• **TASK ITEM**: In the records below, the line that contains "Viewport: 500px width, 381px" marks the start. Copy it and each line after it through the end, exactly, without pictures.

• **SUPPLIED DATA**:

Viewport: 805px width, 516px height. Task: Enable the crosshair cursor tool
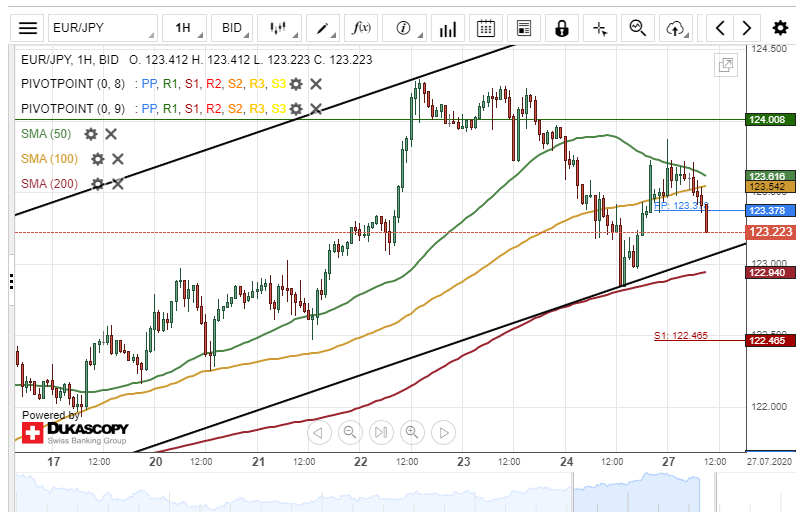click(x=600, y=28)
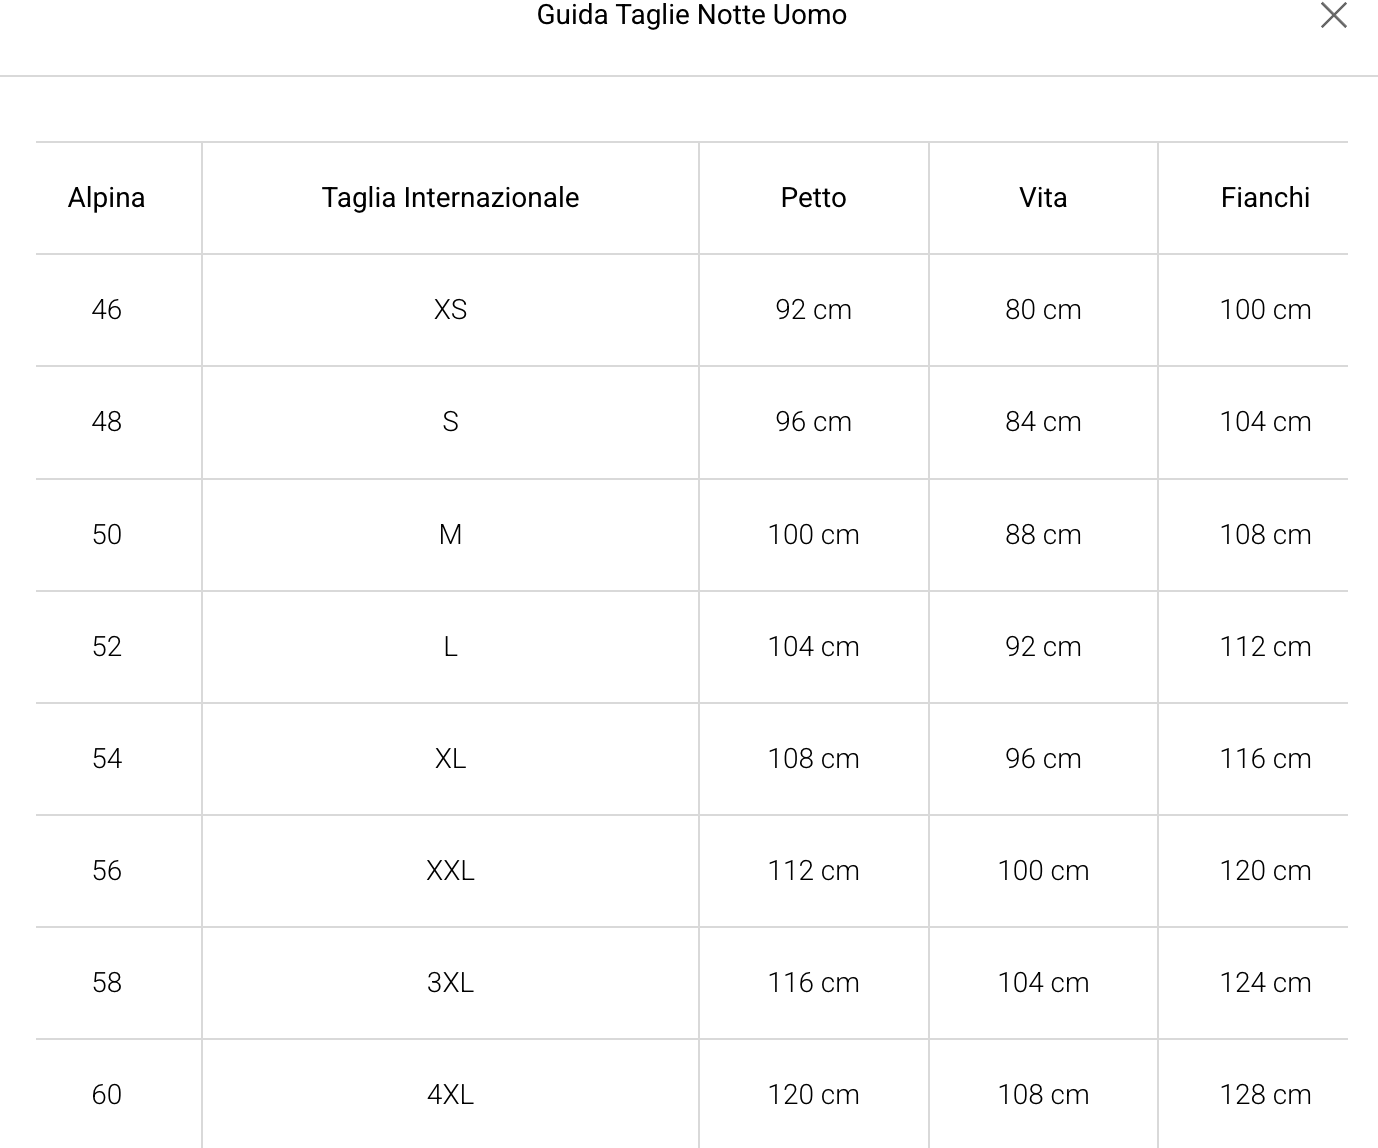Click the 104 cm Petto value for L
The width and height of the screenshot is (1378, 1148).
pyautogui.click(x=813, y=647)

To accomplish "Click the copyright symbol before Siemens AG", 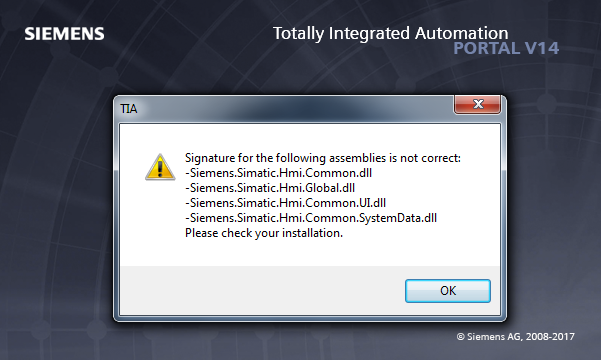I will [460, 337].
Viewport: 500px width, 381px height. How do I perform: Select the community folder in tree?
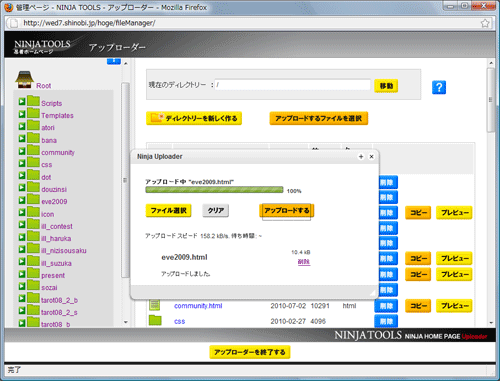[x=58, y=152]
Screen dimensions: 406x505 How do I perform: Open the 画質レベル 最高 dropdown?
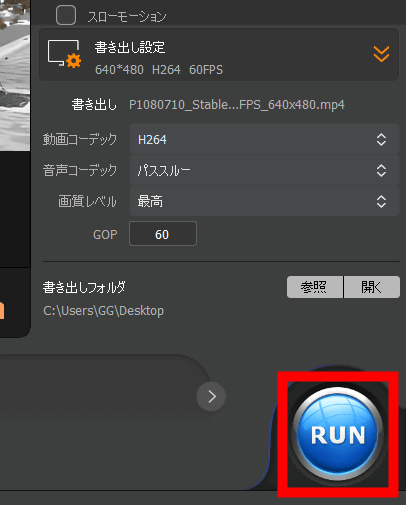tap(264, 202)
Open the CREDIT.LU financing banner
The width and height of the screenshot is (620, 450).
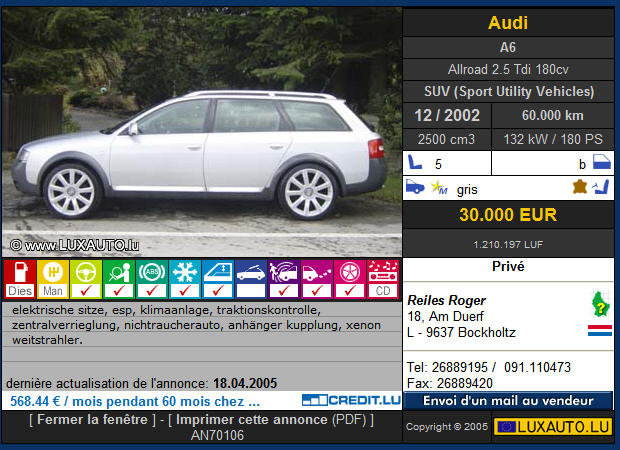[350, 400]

• **RESPONSE TO THIS EXERCISE**:
Viewport: 500px width, 381px height. How do I perform: Select the community folder in tree?
[x=58, y=152]
Screen dimensions: 406x505 How do I perform: Open the 画質レベル 最高 dropdown?
tap(264, 202)
Open the CREDIT.LU financing banner
The width and height of the screenshot is (620, 450).
[350, 400]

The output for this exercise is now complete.